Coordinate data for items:
— Start —

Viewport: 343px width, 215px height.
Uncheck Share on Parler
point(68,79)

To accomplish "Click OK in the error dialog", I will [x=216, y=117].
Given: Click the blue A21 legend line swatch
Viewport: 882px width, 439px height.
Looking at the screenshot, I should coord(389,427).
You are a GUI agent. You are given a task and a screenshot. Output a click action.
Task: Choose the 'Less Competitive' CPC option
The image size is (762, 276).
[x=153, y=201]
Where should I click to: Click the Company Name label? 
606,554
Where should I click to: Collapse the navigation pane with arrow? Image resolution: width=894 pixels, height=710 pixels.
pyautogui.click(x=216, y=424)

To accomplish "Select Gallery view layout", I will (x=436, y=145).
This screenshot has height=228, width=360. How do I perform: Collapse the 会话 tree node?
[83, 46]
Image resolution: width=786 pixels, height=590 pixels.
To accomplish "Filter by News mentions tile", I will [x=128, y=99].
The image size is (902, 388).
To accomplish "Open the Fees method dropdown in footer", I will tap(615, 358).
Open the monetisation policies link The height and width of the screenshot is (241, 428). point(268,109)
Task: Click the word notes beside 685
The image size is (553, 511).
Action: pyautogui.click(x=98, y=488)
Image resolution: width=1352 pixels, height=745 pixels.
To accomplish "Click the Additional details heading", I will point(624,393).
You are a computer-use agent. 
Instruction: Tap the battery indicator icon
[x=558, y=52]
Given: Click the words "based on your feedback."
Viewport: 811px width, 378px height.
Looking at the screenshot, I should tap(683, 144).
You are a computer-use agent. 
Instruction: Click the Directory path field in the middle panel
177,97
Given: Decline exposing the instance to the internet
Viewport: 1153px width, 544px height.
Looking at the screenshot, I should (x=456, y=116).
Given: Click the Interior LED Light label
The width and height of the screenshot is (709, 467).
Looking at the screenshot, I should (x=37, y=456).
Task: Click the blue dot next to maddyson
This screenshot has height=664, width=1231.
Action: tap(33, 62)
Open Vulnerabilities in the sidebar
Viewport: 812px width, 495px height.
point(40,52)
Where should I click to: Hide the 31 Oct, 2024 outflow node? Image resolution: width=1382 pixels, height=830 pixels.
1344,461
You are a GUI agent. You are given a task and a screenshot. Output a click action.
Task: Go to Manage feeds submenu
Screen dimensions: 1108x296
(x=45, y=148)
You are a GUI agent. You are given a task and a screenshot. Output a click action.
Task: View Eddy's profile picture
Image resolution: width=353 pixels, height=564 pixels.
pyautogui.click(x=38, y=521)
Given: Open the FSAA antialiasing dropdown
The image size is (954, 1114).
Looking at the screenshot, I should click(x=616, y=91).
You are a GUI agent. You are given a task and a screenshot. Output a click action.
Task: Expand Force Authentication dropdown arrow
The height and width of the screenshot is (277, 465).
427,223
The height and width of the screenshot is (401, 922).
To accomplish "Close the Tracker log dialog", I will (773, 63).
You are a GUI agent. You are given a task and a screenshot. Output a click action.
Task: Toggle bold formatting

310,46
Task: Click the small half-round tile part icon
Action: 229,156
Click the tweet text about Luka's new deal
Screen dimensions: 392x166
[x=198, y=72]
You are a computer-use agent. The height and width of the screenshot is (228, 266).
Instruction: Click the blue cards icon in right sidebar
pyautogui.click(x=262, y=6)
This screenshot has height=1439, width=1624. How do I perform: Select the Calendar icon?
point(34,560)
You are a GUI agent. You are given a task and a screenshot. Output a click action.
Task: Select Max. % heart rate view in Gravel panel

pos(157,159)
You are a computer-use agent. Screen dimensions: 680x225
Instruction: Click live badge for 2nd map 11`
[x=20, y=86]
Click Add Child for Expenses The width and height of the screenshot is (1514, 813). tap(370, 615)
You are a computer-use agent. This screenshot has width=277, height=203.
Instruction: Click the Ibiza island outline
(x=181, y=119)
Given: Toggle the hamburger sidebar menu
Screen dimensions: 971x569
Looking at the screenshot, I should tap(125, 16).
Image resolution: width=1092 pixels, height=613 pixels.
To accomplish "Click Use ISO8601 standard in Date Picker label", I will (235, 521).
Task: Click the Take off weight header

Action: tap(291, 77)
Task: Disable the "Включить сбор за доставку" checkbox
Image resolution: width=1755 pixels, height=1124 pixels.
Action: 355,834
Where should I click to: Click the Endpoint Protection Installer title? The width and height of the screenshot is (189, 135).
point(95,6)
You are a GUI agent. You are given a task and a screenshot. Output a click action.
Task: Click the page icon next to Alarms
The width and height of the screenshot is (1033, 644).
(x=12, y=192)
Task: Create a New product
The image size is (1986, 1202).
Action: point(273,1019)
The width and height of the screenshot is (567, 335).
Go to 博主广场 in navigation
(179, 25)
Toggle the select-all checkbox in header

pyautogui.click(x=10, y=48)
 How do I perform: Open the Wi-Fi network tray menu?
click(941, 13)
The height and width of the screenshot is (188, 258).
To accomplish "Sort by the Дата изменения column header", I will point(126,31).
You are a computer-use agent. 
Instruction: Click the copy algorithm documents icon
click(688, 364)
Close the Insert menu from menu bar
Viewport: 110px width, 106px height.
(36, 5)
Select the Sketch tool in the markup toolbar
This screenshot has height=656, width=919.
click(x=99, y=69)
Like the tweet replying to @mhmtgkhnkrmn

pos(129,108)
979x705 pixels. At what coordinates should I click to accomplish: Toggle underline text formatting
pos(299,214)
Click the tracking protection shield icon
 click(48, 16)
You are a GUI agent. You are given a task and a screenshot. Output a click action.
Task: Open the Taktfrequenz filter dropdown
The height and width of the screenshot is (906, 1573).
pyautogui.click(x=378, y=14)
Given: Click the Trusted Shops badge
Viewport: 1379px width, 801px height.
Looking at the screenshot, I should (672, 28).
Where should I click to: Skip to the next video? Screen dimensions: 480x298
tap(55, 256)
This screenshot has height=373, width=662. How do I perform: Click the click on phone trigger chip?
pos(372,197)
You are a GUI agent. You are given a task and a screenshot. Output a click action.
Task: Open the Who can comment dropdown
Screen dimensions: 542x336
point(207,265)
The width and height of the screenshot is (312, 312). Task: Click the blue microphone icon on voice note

— End —

Written request> Write out all of the records above line for line, without changing anything.

Full answer>
Viewport: 343px width, 215px height.
Uncheck Share on Parler
point(68,79)

To accomplish "Click OK in the error dialog", I will [x=216, y=117].
Given: Click the blue A21 legend line swatch
Viewport: 882px width, 439px height.
Looking at the screenshot, I should coord(389,427).
You are a GUI agent. You are given a task and a screenshot. Output a click action.
Task: Choose the 'Less Competitive' CPC option
The image size is (762, 276).
[x=153, y=201]
Where should I click to: Click the Company Name label? 
606,554
Where should I click to: Collapse the navigation pane with arrow? Image resolution: width=894 pixels, height=710 pixels.
pyautogui.click(x=216, y=424)

To accomplish "Select Gallery view layout", I will (x=436, y=145).
This screenshot has height=228, width=360. How do I perform: Collapse the 会话 tree node?
[83, 46]
Image resolution: width=786 pixels, height=590 pixels.
To accomplish "Filter by News mentions tile", I will [x=128, y=99].
The image size is (902, 388).
To accomplish "Open the Fees method dropdown in footer", I will tap(615, 358).
Open the monetisation policies link The height and width of the screenshot is (241, 428). point(268,109)
Task: Click the word notes beside 685
The image size is (553, 511).
Action: pyautogui.click(x=98, y=488)
Image resolution: width=1352 pixels, height=745 pixels.
To accomplish "Click the Additional details heading", I will point(624,393).
You are a computer-use agent. 
Instruction: Tap the battery indicator icon
[x=558, y=52]
Given: Click the words "based on your feedback."
Viewport: 811px width, 378px height.
Looking at the screenshot, I should tap(683, 144).
You are a computer-use agent. 
Instruction: Click the Directory path field in the middle panel
177,97
Given: Decline exposing the instance to the internet
Viewport: 1153px width, 544px height.
Looking at the screenshot, I should (x=456, y=116).
Given: Click the Interior LED Light label
The width and height of the screenshot is (709, 467).
Looking at the screenshot, I should (x=37, y=456).
Task: Click the blue dot next to maddyson
This screenshot has height=664, width=1231.
Action: tap(33, 62)
Open Vulnerabilities in the sidebar
Viewport: 812px width, 495px height.
point(40,52)
Where should I click to: Hide the 31 Oct, 2024 outflow node? Image resolution: width=1382 pixels, height=830 pixels.
1344,461
You are a GUI agent. You are given a task and a screenshot. Output a click action.
Task: Go to Manage feeds submenu
Screen dimensions: 1108x296
(x=45, y=148)
You are a GUI agent. You are given a task and a screenshot. Output a click action.
Task: View Eddy's profile picture
Image resolution: width=353 pixels, height=564 pixels.
pyautogui.click(x=38, y=521)
Given: Open the FSAA antialiasing dropdown
The image size is (954, 1114).
Looking at the screenshot, I should click(x=616, y=91).
You are a GUI agent. You are given a task and a screenshot. Output a click action.
Task: Expand Force Authentication dropdown arrow
The height and width of the screenshot is (277, 465).
427,223
The height and width of the screenshot is (401, 922).
To accomplish "Close the Tracker log dialog", I will (773, 63).
You are a GUI agent. You are given a task and a screenshot. Output a click action.
Task: Toggle bold formatting

310,46
Task: Click the small half-round tile part icon
Action: 229,156
Click the tweet text about Luka's new deal
Screen dimensions: 392x166
[x=198, y=72]
You are a computer-use agent. The height and width of the screenshot is (228, 266).
Instruction: Click the blue cards icon in right sidebar
pyautogui.click(x=262, y=6)
This screenshot has height=1439, width=1624. How do I perform: Select the Calendar icon?
point(34,560)
You are a GUI agent. You are given a task and a screenshot. Output a click action.
Task: Select Max. % heart rate view in Gravel panel

pos(157,159)
You are a computer-use agent. Screen dimensions: 680x225
Instruction: Click live badge for 2nd map 11`
[x=20, y=86]
Click Add Child for Expenses The width and height of the screenshot is (1514, 813). tap(370, 615)
You are a computer-use agent. This screenshot has width=277, height=203.
Instruction: Click the Ibiza island outline
(x=181, y=119)
Given: Toggle the hamburger sidebar menu
Screen dimensions: 971x569
Looking at the screenshot, I should tap(125, 16).
Image resolution: width=1092 pixels, height=613 pixels.
To accomplish "Click Use ISO8601 standard in Date Picker label", I will (235, 521).
Task: Click the Take off weight header

Action: tap(291, 77)
Task: Disable the "Включить сбор за доставку" checkbox
Image resolution: width=1755 pixels, height=1124 pixels.
Action: 355,834
Where should I click to: Click the Endpoint Protection Installer title? The width and height of the screenshot is (189, 135).
point(95,6)
You are a GUI agent. You are given a task and a screenshot. Output a click action.
Task: Click the page icon next to Alarms
The width and height of the screenshot is (1033, 644).
(x=12, y=192)
Task: Create a New product
The image size is (1986, 1202).
Action: point(273,1019)
The width and height of the screenshot is (567, 335).
Go to 博主广场 in navigation
(179, 25)
Toggle the select-all checkbox in header

pyautogui.click(x=10, y=48)
 How do I perform: Open the Wi-Fi network tray menu?
click(941, 13)
The height and width of the screenshot is (188, 258).
To accomplish "Sort by the Дата изменения column header", I will point(126,31).
You are a computer-use agent. 
Instruction: Click the copy algorithm documents icon
click(688, 364)
Close the Insert menu from menu bar
Viewport: 110px width, 106px height.
(36, 5)
Select the Sketch tool in the markup toolbar
This screenshot has height=656, width=919.
click(x=99, y=69)
Like the tweet replying to @mhmtgkhnkrmn

pos(129,108)
979x705 pixels. At what coordinates should I click to accomplish: Toggle underline text formatting
pos(299,214)
Click the tracking protection shield icon
 click(48, 16)
You are a GUI agent. You are given a task and a screenshot. Output a click action.
Task: Open the Taktfrequenz filter dropdown
The height and width of the screenshot is (906, 1573).
pyautogui.click(x=378, y=14)
Given: Click the Trusted Shops badge
Viewport: 1379px width, 801px height.
Looking at the screenshot, I should (672, 28).
Where should I click to: Skip to the next video? Screen dimensions: 480x298
tap(55, 256)
This screenshot has height=373, width=662. How do I perform: Click the click on phone trigger chip?
pos(372,197)
You are a GUI agent. You are given a task and a screenshot. Output a click action.
Task: Open the Who can comment dropdown
Screen dimensions: 542x336
point(207,265)
The width and height of the screenshot is (312, 312). Task: Click the blue microphone icon on voice note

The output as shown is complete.